Momen seperti ini membutuhkan kanal yang memadai untuk menampung dan mengartikulasikan keresahan masyarakat secara konstruktif. Jika tidak, situasi ini tidak hanya memperkuat dominasi kelas penguasa, tetapi juga memperlemah daya tawar masyarakat umum dalam proses politik.
Fenomena ini menjadi semakin relevan ketika kita mengamatinya melalui lensa pemikiran Antonio Gramsci tentang hegemoni kultural dan Karl Marx mengenai kesadaran kelas. Kesenjangan pendidikan politik telah menciptakan kondisi di mana masyarakat umum, tanpa disadari, menjadi partisipan pasif dalam mempertahankan status quo dan politik dinasti.
Pemikiran Gramsci tentang hegemoni kultural memberikan kita pemahaman mendalam tentang bagaimana kekuasaan dipertahankan bukan hanya melalui paksaan, tetapi juga melalui konsensus. Kelas penguasa memelihara dominasinya dengan menanamkan nilai-nilai dan pandangan dunia mereka ke dalam kesadaran masyarakat. Namun, kesenjangan pendidikan politik menjadi alat yang ampuh dalam mempertahankan hegemoni ini, karena masyarakat tidak dibekali dengan kemampuan yang kritis.
Sementara itu, Marx mengingatkan akan pentingnya kesadaran kelas dalam perjuangan melawan eksploitasi.

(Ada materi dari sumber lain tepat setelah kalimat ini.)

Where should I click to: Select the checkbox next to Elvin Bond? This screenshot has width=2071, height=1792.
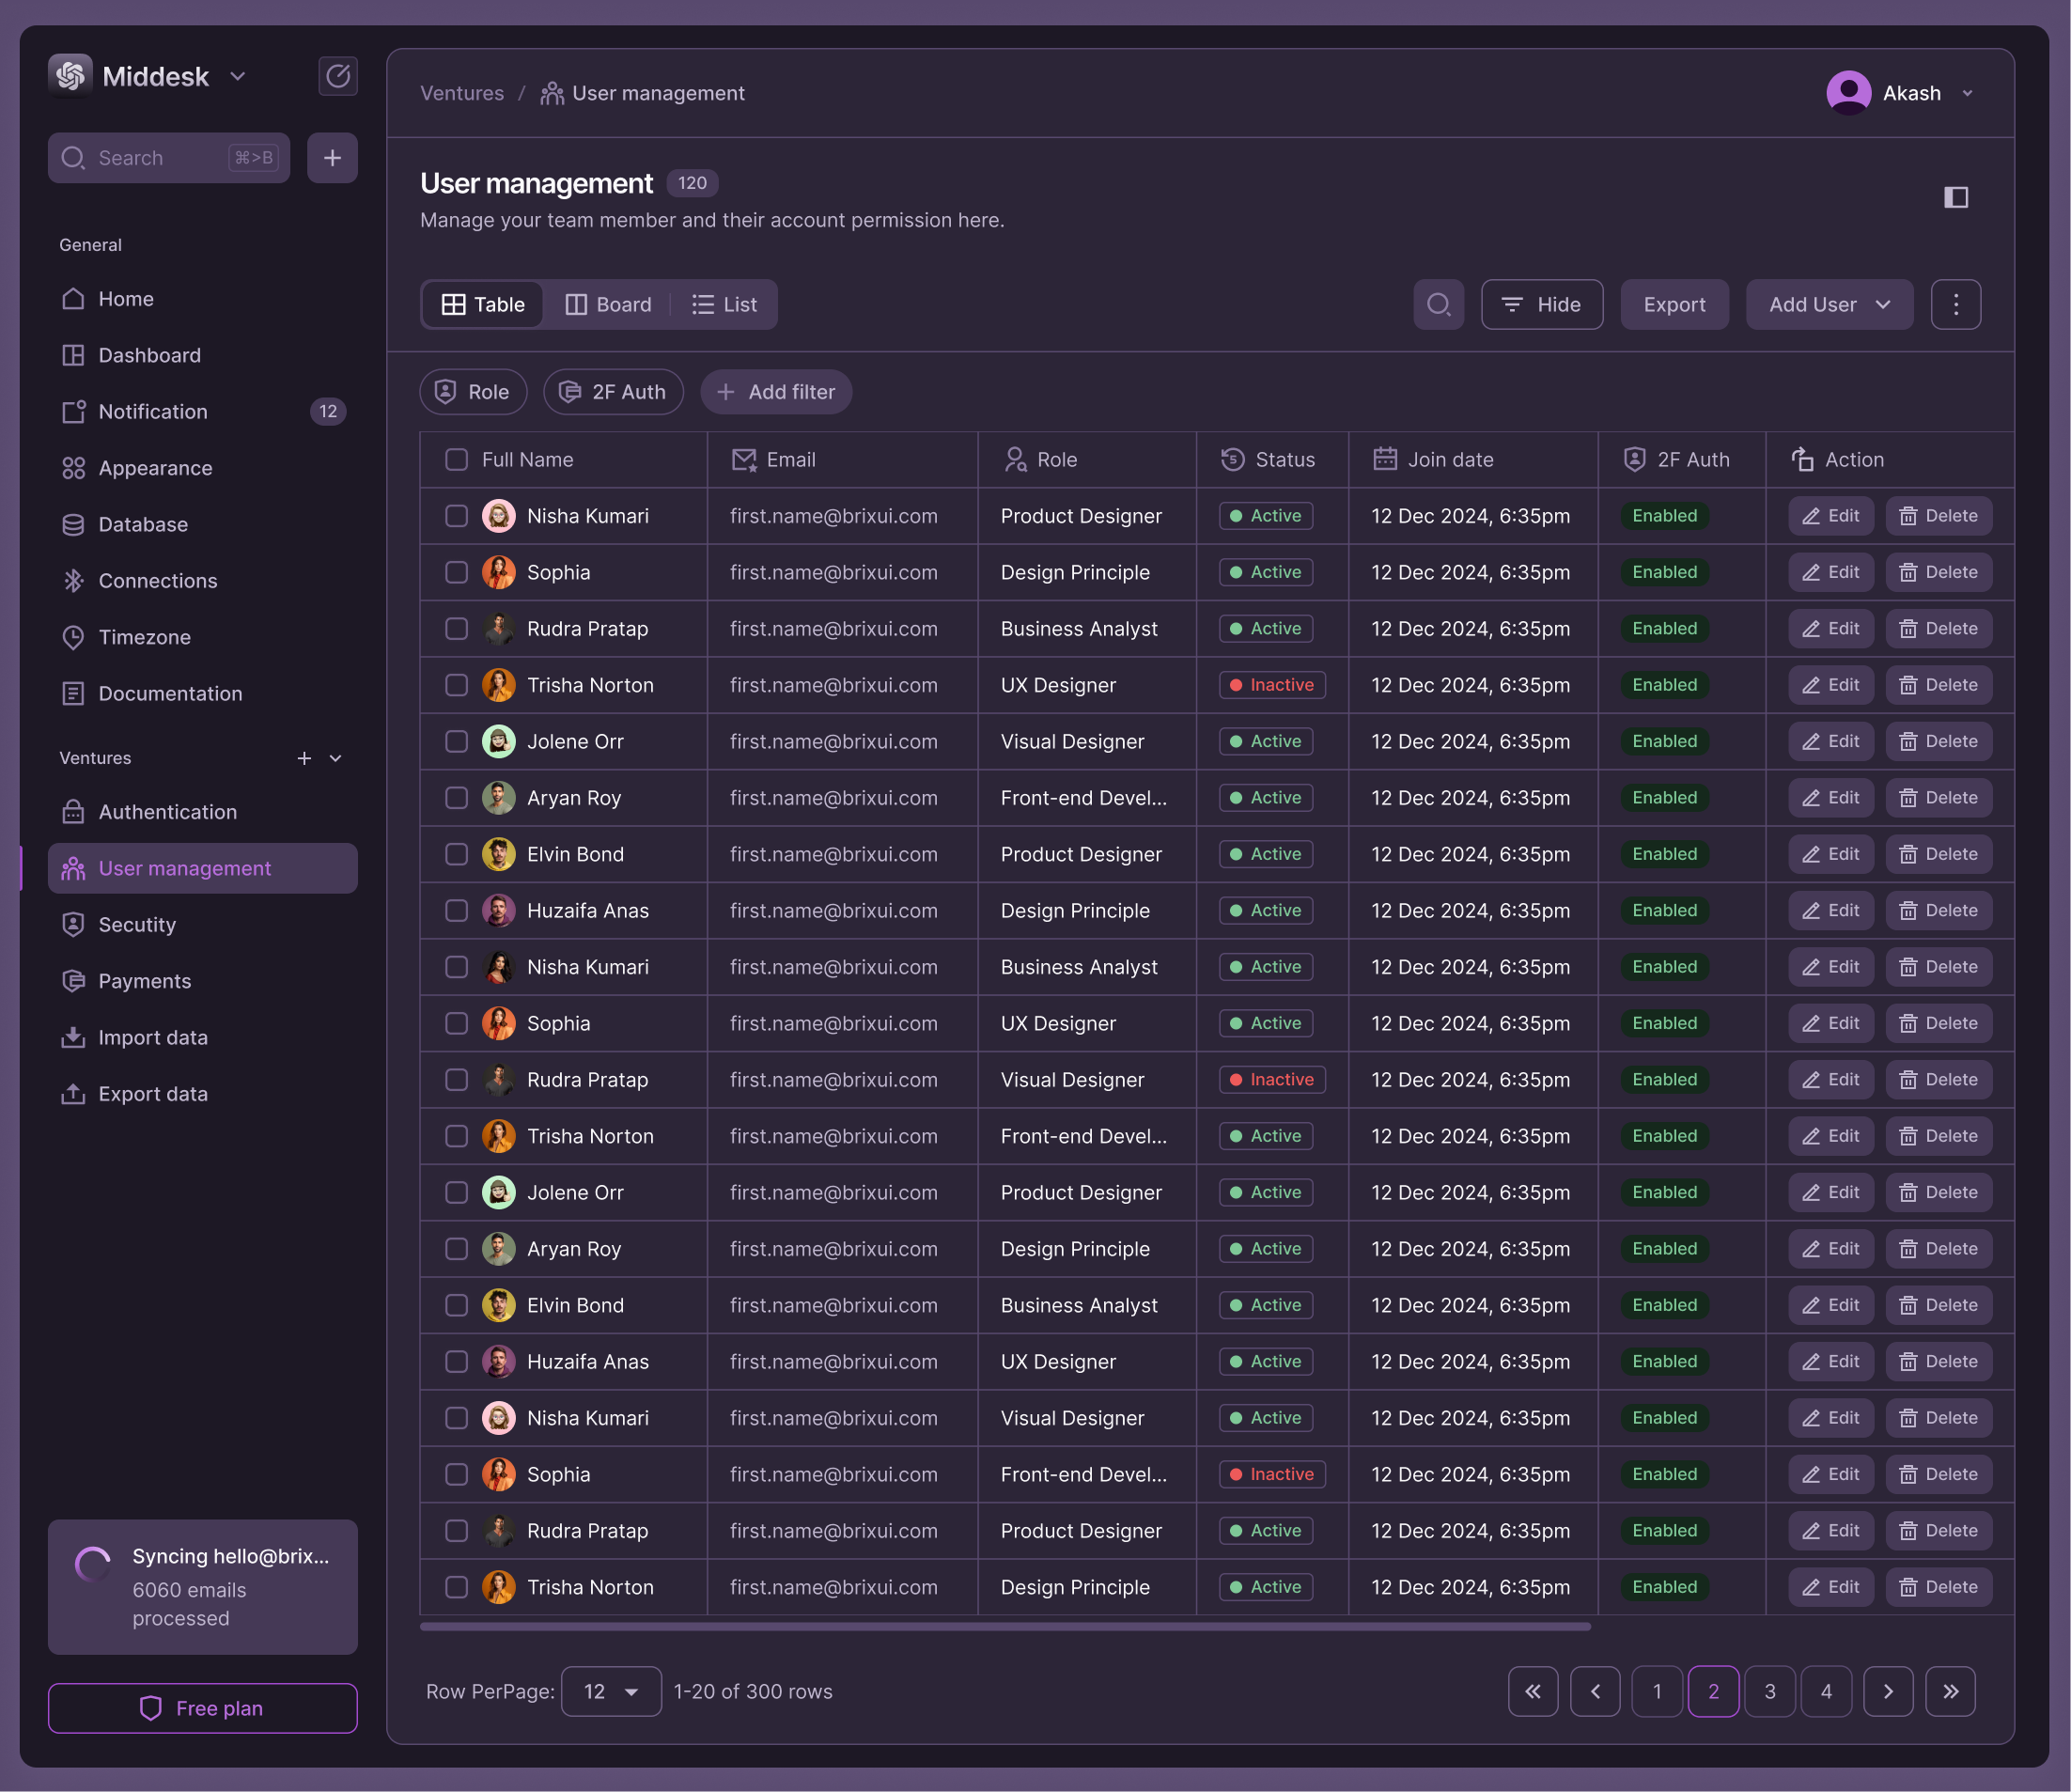(456, 854)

Namun, ketika pendidikan politik menjadi eksklusif dan tidak merata, masyarakat luas teralienasi dari gerakan-gerakan yang seharusnya menjadi wadah perjuangan mereka. Akibatnya, mereka tidak mampu mengenali, apalagi melawan, bentuk-bentuk penindasan yang mereka alami dari pemerintah negeri sendiri.
Sehingga organisasi atau komunitas yang ada diharapkan bisa memfasilitasi masyarakat sekaligus menjadi penghubung untuk mereka akrab dengan pendidikan politik. Perjuangan akan menjadi lebih kuat, ketika membawa mereka yang ada di akar rumput menjadi terdidik, sehingga terbentuklah kesadaran kolektif.
Hal itu akan menjadi ancaman bagi penguasa agar tidak bertindak seenaknya sendiri, karena merasa masyarakat bodoh dan tidak akan pernah tahu apa yang mereka lakukan diam-diam. Sehingga arena pertarungan dengan penguasa, akan menjadi perjuangan bersama, bukan hanya segelintir orang.